[Data for locating visible targets]
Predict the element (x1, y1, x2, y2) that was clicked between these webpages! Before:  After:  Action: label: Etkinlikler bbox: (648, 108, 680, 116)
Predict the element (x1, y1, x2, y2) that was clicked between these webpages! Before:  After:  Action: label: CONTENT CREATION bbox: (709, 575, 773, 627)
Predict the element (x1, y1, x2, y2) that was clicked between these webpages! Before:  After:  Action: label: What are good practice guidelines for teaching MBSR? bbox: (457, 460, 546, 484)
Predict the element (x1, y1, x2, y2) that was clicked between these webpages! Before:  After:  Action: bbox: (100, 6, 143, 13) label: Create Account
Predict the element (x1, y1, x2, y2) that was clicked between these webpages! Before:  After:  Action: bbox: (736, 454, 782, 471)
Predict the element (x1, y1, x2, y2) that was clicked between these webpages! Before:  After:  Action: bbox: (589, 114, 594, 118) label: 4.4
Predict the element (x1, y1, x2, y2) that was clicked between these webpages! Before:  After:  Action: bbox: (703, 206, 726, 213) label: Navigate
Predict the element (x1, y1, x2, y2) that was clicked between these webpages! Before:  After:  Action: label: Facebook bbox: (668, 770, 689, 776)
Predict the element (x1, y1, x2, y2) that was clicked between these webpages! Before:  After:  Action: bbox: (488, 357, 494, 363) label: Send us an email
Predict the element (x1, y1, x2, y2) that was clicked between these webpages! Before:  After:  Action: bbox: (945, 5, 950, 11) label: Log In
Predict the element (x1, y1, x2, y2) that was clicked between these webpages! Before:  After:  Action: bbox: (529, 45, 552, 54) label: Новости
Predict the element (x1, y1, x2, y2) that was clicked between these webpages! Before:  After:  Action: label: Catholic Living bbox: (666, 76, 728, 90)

## YOUR TASK
Rewrite the records above, changing "webpages" to "web pages" wherever it occurs and leaving everything else unchanged.

## SOLUTION FOR THIS EXERCISE
Predict the element (x1, y1, x2, y2) that was clicked between these web pages! Before:  After:  Action: label: Etkinlikler bbox: (648, 108, 680, 116)
Predict the element (x1, y1, x2, y2) that was clicked between these web pages! Before:  After:  Action: label: CONTENT CREATION bbox: (709, 575, 773, 627)
Predict the element (x1, y1, x2, y2) that was clicked between these web pages! Before:  After:  Action: label: What are good practice guidelines for teaching MBSR? bbox: (457, 460, 546, 484)
Predict the element (x1, y1, x2, y2) that was clicked between these web pages! Before:  After:  Action: bbox: (100, 6, 143, 13) label: Create Account
Predict the element (x1, y1, x2, y2) that was clicked between these web pages! Before:  After:  Action: bbox: (736, 454, 782, 471)
Predict the element (x1, y1, x2, y2) that was clicked between these web pages! Before:  After:  Action: bbox: (589, 114, 594, 118) label: 4.4
Predict the element (x1, y1, x2, y2) that was clicked between these web pages! Before:  After:  Action: bbox: (703, 206, 726, 213) label: Navigate
Predict the element (x1, y1, x2, y2) that was clicked between these web pages! Before:  After:  Action: label: Facebook bbox: (668, 770, 689, 776)
Predict the element (x1, y1, x2, y2) that was clicked between these web pages! Before:  After:  Action: bbox: (488, 357, 494, 363) label: Send us an email
Predict the element (x1, y1, x2, y2) that was clicked between these web pages! Before:  After:  Action: bbox: (945, 5, 950, 11) label: Log In
Predict the element (x1, y1, x2, y2) that was clicked between these web pages! Before:  After:  Action: bbox: (529, 45, 552, 54) label: Новости
Predict the element (x1, y1, x2, y2) that was clicked between these web pages! Before:  After:  Action: label: Catholic Living bbox: (666, 76, 728, 90)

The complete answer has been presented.